Document extract
▼▼▼

There is in our Western culture the romantic chivalric tradition still strong, though as a product of Christendom (yet by no means the same as Christian ethics) the times are inimical to it. It idealizes ‘love’ — and as far as it goes can be very good, since it takes in far more than physical pleasure, and enjoins if not purity, at least fidelity, and so self-denial, ‘service’, courtesy, honor, and courage. Its weakness is, of course, that it began as an artificial courtly game, a way of enjoying love for its own sake without reference to (and indeed contrary to) matrimony. Its center was not God, but imaginary Deities, Love and the Lady. It still tends to make the Lady a kind of guiding star or divinity . . . the object or reason of noble conduct. This is, of course, false and at best make-believe. The woman is another fallen human-being with a soul in peril. But combined and harmonized with religion . . . it can be very noble. Then it produces what I suppose is still felt, among those who retain even vestigiary Christianity, to be the highest ideal of love between man and woman.

▲▲▲

Actions to take
**1)** In the passage on the romantic chivalric tradition, what stood at the center of that tradition in place of God?
**2)** Why does the passage on the romantic chivalric tradition say that, as far as it goes, the tradition can be very good?

Stored records
▼▼▼

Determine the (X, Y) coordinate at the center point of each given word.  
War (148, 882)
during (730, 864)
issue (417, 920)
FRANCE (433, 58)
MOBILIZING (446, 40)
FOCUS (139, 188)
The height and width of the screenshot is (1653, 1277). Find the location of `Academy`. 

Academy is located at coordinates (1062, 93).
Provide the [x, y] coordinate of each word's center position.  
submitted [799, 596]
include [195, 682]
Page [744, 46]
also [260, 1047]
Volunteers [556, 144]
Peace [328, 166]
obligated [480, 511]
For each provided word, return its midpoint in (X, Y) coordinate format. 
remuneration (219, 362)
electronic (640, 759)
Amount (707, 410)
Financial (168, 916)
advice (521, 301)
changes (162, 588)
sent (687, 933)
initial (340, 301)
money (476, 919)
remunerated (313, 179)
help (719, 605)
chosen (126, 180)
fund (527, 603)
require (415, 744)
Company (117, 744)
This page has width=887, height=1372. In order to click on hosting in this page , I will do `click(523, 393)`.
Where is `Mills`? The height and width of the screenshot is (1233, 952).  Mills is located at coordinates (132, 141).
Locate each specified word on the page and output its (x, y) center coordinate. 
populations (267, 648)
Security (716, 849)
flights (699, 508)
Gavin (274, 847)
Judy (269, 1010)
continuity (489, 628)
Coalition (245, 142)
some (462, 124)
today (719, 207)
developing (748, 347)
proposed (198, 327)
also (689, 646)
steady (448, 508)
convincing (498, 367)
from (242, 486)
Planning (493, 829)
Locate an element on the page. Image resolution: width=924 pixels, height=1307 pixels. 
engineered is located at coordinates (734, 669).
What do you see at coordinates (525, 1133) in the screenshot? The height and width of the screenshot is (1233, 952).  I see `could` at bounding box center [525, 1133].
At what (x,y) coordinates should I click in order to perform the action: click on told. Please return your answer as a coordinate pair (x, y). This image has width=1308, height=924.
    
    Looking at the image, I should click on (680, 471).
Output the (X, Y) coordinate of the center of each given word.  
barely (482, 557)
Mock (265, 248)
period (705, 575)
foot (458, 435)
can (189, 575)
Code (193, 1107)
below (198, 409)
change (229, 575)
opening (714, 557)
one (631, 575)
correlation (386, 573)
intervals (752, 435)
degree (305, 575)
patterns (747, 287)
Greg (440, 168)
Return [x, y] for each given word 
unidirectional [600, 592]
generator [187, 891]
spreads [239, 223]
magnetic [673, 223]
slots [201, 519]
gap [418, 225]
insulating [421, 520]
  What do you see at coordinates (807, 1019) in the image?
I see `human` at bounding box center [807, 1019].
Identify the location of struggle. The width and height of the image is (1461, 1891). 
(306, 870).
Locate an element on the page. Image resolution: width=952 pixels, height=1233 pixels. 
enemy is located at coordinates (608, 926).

▲▲▲

Results of the tasks
**1)** Imaginary Deities, Love and the Lady.

**2)** It takes in far more than physical pleasure. It also enjoins, if not purity, at least fidelity, and with it self-denial, "service," courtesy, honor, and courage.